** TASK MATERIAL follows **
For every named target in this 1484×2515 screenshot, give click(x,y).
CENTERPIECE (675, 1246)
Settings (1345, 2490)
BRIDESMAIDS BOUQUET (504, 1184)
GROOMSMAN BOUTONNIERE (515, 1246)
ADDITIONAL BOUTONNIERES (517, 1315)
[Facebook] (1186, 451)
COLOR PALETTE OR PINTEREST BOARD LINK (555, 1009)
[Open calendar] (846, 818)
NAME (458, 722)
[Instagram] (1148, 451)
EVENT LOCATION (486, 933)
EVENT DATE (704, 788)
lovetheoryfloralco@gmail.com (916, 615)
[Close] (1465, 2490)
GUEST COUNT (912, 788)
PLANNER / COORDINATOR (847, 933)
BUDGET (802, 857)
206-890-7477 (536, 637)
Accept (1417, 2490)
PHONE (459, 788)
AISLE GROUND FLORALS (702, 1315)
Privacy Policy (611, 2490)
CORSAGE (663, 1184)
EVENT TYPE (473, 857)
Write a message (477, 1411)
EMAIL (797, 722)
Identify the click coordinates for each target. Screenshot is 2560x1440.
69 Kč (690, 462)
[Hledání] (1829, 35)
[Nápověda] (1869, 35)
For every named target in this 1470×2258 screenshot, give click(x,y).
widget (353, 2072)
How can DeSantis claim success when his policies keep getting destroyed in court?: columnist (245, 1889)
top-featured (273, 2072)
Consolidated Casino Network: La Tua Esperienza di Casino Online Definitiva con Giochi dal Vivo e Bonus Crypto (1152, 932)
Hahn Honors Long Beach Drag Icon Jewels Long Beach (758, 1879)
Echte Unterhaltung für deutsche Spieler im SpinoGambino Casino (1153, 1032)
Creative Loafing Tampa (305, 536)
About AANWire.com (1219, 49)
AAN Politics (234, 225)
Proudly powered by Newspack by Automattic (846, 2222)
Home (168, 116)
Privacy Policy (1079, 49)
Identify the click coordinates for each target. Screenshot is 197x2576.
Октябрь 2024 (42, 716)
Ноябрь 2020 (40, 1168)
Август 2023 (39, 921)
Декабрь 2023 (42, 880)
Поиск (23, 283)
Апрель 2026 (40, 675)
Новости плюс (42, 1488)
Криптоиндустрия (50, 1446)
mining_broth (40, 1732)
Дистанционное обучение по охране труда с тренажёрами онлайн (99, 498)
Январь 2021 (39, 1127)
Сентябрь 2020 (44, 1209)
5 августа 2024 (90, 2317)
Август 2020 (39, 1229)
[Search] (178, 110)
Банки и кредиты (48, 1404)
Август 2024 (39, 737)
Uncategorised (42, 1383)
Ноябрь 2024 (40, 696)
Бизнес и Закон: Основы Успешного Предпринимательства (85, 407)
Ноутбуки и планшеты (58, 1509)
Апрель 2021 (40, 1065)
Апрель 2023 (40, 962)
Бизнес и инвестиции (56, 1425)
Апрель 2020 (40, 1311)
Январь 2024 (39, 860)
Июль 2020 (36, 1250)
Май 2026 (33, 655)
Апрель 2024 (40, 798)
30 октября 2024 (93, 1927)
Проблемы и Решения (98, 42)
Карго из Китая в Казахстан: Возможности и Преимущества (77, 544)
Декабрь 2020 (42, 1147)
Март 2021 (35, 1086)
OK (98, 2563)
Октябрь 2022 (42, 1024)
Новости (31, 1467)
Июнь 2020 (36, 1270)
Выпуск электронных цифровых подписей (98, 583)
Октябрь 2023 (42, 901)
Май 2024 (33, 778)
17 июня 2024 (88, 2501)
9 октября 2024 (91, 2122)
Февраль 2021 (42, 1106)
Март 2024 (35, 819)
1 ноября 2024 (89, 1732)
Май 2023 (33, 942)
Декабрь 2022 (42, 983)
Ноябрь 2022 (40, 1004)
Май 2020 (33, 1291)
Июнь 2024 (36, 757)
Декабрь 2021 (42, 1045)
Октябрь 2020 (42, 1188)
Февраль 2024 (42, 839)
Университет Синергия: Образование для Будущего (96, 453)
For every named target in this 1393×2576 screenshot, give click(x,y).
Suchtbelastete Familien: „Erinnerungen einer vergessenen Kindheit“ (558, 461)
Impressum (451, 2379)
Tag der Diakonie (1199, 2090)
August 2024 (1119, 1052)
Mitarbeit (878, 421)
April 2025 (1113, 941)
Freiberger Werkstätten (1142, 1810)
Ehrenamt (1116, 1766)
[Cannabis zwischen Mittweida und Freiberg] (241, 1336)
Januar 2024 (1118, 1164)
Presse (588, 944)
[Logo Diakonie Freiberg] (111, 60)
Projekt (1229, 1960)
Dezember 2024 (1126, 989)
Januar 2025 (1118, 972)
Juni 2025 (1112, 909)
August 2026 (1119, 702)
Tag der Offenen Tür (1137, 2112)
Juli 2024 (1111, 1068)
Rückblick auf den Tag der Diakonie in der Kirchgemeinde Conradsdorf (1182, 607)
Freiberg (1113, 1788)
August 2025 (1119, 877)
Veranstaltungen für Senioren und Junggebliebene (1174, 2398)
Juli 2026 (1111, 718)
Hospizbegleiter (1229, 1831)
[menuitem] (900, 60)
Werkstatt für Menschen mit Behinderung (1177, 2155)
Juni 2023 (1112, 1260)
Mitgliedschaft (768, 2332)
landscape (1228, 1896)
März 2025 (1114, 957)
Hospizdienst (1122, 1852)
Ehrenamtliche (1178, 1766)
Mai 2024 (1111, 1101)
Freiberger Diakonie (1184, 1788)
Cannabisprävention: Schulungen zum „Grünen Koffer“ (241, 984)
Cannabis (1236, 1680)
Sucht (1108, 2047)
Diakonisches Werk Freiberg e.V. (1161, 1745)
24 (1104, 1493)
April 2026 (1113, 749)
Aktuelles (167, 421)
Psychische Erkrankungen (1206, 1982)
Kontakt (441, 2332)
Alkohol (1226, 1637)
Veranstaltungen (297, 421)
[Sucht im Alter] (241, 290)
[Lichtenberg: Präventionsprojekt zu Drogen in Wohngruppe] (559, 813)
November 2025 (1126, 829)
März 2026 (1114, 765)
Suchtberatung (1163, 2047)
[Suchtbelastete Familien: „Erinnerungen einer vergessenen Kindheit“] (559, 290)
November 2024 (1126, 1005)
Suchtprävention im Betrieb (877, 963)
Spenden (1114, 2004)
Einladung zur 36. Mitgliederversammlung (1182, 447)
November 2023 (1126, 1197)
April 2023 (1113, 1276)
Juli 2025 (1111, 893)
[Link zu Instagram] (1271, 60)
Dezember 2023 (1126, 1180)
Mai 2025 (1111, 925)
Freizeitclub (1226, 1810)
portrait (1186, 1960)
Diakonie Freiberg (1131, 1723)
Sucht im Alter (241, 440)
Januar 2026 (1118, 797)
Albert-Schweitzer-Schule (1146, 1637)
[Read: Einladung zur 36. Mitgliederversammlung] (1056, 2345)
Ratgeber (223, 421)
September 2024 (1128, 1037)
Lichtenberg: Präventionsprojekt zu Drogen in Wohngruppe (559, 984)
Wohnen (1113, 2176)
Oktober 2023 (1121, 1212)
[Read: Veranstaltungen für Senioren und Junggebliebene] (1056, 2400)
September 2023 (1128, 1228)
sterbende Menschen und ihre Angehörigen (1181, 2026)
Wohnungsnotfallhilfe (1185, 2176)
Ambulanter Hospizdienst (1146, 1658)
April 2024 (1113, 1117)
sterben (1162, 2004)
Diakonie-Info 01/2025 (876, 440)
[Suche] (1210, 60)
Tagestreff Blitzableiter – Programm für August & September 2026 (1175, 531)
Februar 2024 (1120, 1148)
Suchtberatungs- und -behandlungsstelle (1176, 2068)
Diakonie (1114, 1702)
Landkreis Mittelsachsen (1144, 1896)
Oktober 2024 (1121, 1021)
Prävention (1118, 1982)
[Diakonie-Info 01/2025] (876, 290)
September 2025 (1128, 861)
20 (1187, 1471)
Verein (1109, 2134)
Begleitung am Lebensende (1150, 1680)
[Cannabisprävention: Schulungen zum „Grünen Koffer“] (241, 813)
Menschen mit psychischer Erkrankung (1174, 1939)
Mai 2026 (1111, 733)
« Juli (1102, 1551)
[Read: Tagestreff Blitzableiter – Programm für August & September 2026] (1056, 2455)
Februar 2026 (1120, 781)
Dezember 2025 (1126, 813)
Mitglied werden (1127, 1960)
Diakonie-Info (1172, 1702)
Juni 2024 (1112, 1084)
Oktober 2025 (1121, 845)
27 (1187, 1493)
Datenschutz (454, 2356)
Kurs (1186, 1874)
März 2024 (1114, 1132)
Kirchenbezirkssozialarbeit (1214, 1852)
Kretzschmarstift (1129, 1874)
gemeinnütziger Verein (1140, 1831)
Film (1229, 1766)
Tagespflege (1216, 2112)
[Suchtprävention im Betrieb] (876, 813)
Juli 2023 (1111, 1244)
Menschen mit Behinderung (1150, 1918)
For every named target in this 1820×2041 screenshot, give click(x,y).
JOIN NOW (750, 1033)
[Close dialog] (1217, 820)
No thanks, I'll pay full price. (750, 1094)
** End of TASK MATERIAL **
> [HOW TO COMPLETE THIS TASK]: All lines above from the line with "Дистанционное обучение по" through the line with "Januar 2025 (1118, 972)", both included, are to be set down exactly, with nothing else.

> [REPLY]:
Дистанционное обучение по охране труда с тренажёрами онлайн (99, 498)
Январь 2021 (39, 1127)
Сентябрь 2020 (44, 1209)
5 августа 2024 (90, 2317)
Август 2020 (39, 1229)
[Search] (178, 110)
Банки и кредиты (48, 1404)
Август 2024 (39, 737)
Uncategorised (42, 1383)
Ноябрь 2024 (40, 696)
Бизнес и Закон: Основы Успешного Предпринимательства (85, 407)
Ноутбуки и планшеты (58, 1509)
Апрель 2021 (40, 1065)
Апрель 2023 (40, 962)
Бизнес и инвестиции (56, 1425)
Апрель 2020 (40, 1311)
Январь 2024 (39, 860)
Июль 2020 (36, 1250)
Май 2026 (33, 655)
Апрель 2024 (40, 798)
30 октября 2024 (93, 1927)
Проблемы и Решения (98, 42)
Карго из Китая в Казахстан: Возможности и Преимущества (77, 544)
Декабрь 2020 (42, 1147)
Март 2021 (35, 1086)
OK (98, 2563)
Октябрь 2022 (42, 1024)
Новости (31, 1467)
Июнь 2020 (36, 1270)
Выпуск электронных цифровых подписей (98, 583)
Октябрь 2023 (42, 901)
Май 2024 (33, 778)
17 июня 2024 (88, 2501)
9 октября 2024 (91, 2122)
Февраль 2021 (42, 1106)
Март 2024 (35, 819)
1 ноября 2024 (89, 1732)
Май 2023 (33, 942)
Декабрь 2022 (42, 983)
Ноябрь 2022 (40, 1004)
Май 2020 (33, 1291)
Июнь 2024 (36, 757)
Декабрь 2021 (42, 1045)
Октябрь 2020 (42, 1188)
Февраль 2024 (42, 839)
Университет Синергия: Образование для Будущего (96, 453)
For every named target in this 1393×2576 screenshot, give click(x,y).
Suchtbelastete Familien: „Erinnerungen einer vergessenen Kindheit“ (558, 461)
Impressum (451, 2379)
Tag der Diakonie (1199, 2090)
August 2024 (1119, 1052)
Mitarbeit (878, 421)
April 2025 (1113, 941)
Freiberger Werkstätten (1142, 1810)
Ehrenamt (1116, 1766)
[Cannabis zwischen Mittweida und Freiberg] (241, 1336)
Januar 2024 (1118, 1164)
Presse (588, 944)
[Logo Diakonie Freiberg] (111, 60)
Projekt (1229, 1960)
Dezember 2024 (1126, 989)
Januar 2025 (1118, 972)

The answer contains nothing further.